__WHAT YOU ARE ASKED TO DO__
Retype only what runs from the line with "Task: Expand Zobrazit další kategorie" through the end of the entries, exactly and in full, but omit any picture you find.

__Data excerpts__
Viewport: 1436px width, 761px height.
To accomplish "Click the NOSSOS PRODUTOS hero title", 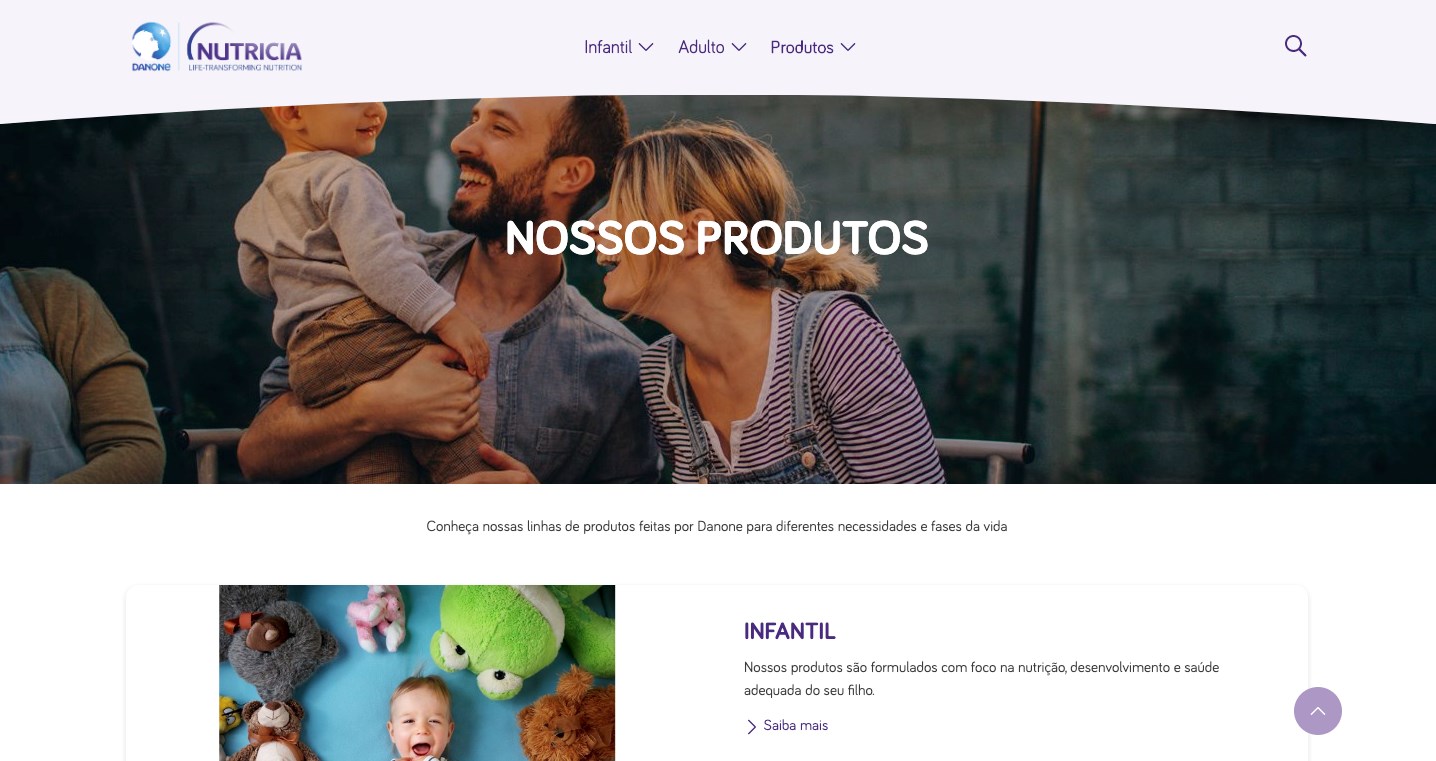I will coord(717,239).
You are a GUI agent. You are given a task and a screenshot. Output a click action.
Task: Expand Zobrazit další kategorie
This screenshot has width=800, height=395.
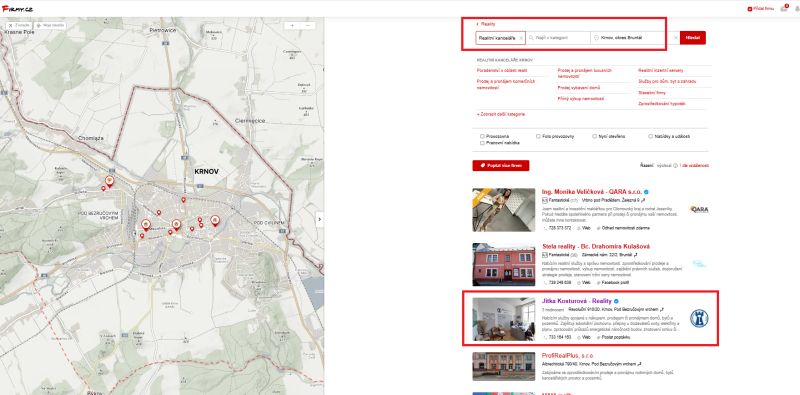(x=501, y=114)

__ANSWER TO THE PROBLEM__
Task: Expand Zobrazit další kategorie
This screenshot has width=800, height=395.
(x=501, y=114)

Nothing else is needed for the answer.